Releasing the Knowledge Hostages
Thursday, 04 March 2010 01:41

You’ve seen them, you’ve worked with them, you may have even been one – the Knowledge Hostage.  The person or group of people who are indebted, subjected, and controlled by an individual that purposefully hoards information and holds back on sharing their knowledge to keep you coming back to them. People who find their security, self-esteem, and value to your organization in the fact that they know more than others can be dangerous to the sustainability of the organization.  You know the type, they tell you “just enough” for you to do “just enough” and then you must come scurrying back for more crumbs from the table.

For some it’s an ego trip, for others it’s security, for others it’s simply a demonstration of power:  “I know what you don’t, na-na-na-na-na-na”.  If the stakes weren’t so high, it would be funny, but it’s not.  

Let me also say there are some situations where people are willing knowledge hostages.  Imagine, if you will, the leader is trying to share knowledge and no one wants it.  Silly?  Not really.  You see some people have figured out that if they “know better” then they must “do better” so in their minds, ignorance is bliss – if they don’t know they can’t be held accountable.  Or so they think.
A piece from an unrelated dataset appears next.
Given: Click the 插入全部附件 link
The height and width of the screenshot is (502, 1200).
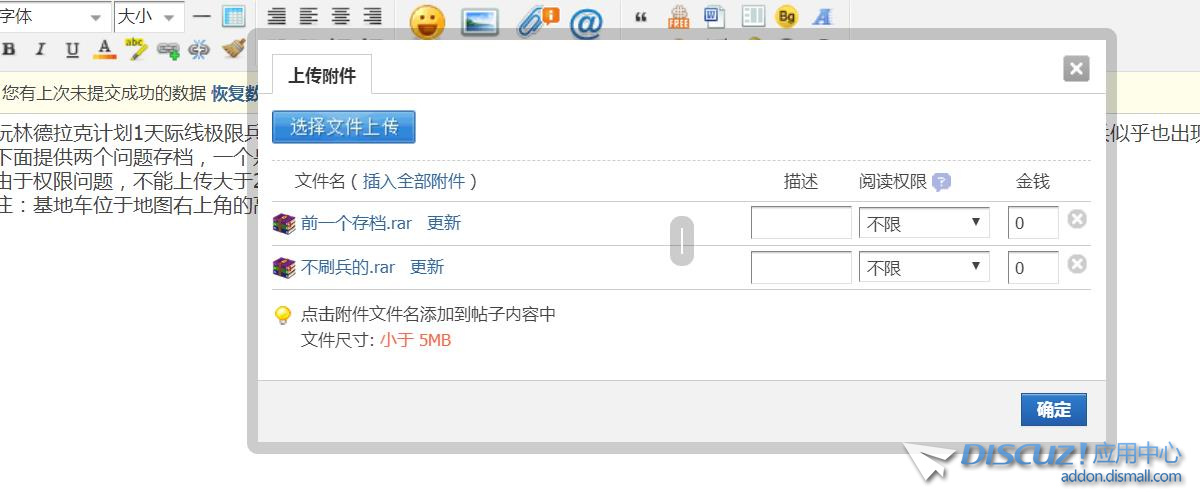Looking at the screenshot, I should pyautogui.click(x=413, y=181).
Here are some signs you may have a knowledge hostage situation in the making:

  1. It’s virtually impossible for you to take a day off because the office/organization can’t function without you there.
  2. The people closest to the problem aren’t allowed or capable of making decisions regarding the problem.
  3. There are no detailed work-flow processes and procedures.  Everything is in someone’s head.
  4. You can’t find important documents when certain people are absent and work must wait for their return.
  5. You spend an inordinate amount of time asking “permission” to do the tasks associated with your job. 
  6. You’d like to discipline, remove, or fire an employee or board member, but you can’t because they’re the only one that knows what’s going on.
  7. When people leave (retire, fired, quit, etc…) everything starts from scratch. 

In my work over the years I have seen my fair share of knowledge hostages and I’d like to believe I’ve done my part to show them the path to liberation.   Here are three simple steps you take to liberating the knowledge hostages within your organization:

  • Cross-train:  Everyone should know how to do someone else’s job.
  • Examine & adjust your culture of recognition & reward:  Are people rewarded for knowing what others don’t know, or are they rewarded for sharing what others need to know?  Have you created unhealthy competition within the organization that stifles internal collaboration and cooperation?  
  • Document:  Create flow-charts, process manuals, procedure manuals that explain how you do what you do.

I encourage you to do your part to release the knowledge hostages in your organization today.